[Saved data entries]
========================================

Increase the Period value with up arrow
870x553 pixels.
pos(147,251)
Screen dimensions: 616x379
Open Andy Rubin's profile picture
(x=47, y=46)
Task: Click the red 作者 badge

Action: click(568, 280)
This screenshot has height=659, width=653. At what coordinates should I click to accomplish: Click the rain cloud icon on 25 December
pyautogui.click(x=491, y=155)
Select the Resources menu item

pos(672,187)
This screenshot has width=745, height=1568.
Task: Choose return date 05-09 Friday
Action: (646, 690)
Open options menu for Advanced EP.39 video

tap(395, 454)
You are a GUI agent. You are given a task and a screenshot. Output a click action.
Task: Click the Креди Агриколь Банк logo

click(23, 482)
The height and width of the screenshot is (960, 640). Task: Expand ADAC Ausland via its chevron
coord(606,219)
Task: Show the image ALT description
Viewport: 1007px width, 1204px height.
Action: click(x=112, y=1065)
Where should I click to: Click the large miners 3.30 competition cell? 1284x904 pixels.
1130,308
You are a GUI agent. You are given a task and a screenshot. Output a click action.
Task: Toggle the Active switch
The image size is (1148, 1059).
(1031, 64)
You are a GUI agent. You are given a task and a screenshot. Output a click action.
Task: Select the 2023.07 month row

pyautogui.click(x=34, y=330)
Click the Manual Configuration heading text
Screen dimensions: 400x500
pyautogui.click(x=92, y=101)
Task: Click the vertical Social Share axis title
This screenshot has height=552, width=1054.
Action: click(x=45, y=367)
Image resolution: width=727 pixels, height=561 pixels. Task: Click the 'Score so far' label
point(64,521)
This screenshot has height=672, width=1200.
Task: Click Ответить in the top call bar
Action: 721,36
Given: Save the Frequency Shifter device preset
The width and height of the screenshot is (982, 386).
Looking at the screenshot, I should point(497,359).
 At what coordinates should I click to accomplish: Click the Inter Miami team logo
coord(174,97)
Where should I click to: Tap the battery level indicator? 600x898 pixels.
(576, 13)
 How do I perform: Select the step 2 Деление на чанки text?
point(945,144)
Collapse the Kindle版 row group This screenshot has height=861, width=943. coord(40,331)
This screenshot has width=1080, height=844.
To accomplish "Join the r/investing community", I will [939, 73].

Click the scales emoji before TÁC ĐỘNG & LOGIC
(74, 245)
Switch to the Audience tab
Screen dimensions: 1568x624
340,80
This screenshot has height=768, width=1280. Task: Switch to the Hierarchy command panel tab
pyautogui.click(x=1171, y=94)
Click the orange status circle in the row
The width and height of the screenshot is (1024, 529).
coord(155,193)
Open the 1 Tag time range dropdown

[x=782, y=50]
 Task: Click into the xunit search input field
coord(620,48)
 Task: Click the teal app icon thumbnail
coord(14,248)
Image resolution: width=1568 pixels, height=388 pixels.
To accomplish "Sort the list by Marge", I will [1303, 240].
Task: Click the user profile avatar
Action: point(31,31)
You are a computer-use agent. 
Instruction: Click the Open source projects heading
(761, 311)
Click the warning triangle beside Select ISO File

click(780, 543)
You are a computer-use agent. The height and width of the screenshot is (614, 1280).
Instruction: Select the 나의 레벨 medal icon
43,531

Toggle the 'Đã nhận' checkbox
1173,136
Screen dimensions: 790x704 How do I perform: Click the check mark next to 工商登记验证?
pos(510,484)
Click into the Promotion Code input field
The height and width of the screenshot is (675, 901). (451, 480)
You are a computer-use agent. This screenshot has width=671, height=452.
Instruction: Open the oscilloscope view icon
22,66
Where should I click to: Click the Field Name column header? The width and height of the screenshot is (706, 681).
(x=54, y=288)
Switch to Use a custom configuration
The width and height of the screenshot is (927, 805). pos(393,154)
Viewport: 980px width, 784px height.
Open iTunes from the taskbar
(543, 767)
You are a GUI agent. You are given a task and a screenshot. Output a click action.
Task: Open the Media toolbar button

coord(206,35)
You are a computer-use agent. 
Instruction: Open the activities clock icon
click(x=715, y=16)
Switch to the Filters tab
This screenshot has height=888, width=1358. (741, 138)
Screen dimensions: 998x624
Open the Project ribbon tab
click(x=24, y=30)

========================================

● Exercise prompt:
Wherever the word "computer" appears in a line of the records, count that line. Say how many there are, with no other words.

● Output of the task:
4